他這樣說,我反倒慢慢收起了臉上的笑容,更加確定這件事是出於杜聽馨的指使。
張泰六在宮內不是沒地位的人,而且他克己奉公,幾十年來從不參與妃嬪鬥爭,是以能處在風頭浪尖上而始終不倒。唯一能讓張泰六為之效命的人,就是皇貴妃杜聽馨了。張泰六在未入宮前,曾是京城八大倉的一個小倉官,在他被誣陷貪墨就要被斬首的時候,是時任順天府尹的杜聽馨的父親杜儒鶴查明真相,才救了他一命,讓他只得了個免職的處罰。後來張泰六生計艱難,入宮做了內侍,那段辛酸的往事自然不想再提,因此沒有多少人知道他和杜聽馨之間還有這樣一段淵源。我也是在任命他為儲秀宮掌印的時候,徹查了他的身世,才知道了這件事。現在他為了掩護杜聽馨,不惜冒死說謊,指認幸懿雍是主謀,更是不打自招。幸懿雍和他從未有瓜葛,他又怎麼會受她擺佈?
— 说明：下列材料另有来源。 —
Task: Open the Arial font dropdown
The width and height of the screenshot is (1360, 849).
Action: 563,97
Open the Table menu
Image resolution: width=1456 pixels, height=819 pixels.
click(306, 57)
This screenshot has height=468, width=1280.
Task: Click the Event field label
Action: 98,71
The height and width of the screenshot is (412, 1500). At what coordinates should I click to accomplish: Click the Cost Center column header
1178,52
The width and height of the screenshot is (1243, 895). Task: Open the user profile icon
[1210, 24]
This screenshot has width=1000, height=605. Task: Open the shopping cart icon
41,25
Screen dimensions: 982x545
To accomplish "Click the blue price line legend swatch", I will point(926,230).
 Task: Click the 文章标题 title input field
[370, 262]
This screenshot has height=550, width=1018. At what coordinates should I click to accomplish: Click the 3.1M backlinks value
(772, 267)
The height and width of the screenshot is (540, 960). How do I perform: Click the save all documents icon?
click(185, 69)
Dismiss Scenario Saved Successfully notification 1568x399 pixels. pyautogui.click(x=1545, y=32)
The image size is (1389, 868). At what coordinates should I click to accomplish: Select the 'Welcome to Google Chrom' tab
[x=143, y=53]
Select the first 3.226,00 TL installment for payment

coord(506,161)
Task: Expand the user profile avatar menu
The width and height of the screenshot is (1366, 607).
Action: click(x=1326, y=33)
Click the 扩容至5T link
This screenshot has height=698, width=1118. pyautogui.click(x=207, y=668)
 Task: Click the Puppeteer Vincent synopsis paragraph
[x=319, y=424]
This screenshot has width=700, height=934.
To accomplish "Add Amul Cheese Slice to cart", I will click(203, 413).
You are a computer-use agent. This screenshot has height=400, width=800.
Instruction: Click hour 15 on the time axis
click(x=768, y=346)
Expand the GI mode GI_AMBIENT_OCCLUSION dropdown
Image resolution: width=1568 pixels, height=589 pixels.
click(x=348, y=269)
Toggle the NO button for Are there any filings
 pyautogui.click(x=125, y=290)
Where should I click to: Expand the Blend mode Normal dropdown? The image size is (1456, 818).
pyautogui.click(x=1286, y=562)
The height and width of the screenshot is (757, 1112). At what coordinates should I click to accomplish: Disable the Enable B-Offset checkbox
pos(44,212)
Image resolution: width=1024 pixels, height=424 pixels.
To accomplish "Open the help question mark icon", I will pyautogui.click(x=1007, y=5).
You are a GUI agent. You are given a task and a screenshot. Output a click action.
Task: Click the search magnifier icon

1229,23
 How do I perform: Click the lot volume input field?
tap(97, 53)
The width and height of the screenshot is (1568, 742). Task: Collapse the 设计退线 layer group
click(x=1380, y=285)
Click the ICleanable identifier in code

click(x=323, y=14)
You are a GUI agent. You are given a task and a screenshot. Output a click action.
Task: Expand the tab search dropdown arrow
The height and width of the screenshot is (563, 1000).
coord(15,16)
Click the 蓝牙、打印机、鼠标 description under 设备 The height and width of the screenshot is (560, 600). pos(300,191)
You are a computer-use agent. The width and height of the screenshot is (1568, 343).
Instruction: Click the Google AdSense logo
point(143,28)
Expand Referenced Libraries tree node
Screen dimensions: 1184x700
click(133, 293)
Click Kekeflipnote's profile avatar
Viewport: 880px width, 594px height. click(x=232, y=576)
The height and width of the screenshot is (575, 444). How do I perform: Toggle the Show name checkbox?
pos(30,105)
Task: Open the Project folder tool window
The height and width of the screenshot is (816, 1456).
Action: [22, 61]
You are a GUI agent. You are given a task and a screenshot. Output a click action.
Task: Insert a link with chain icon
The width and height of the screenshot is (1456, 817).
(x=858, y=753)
我在心裡飛速地盤算,既然這件事是杜聽馨謀劃的,那她到底想怎麼樣?是因為知道蕭煥的壽命不長了,想要儘早除掉我好做皇后?她這樣衝動行事,難道不怕我父親發難,局面不可收拾?還是她早有了萬全的安排?或者說,這件事本來就是太后或者蕭煥安排的,他們已經等不及地要把我除去而後快?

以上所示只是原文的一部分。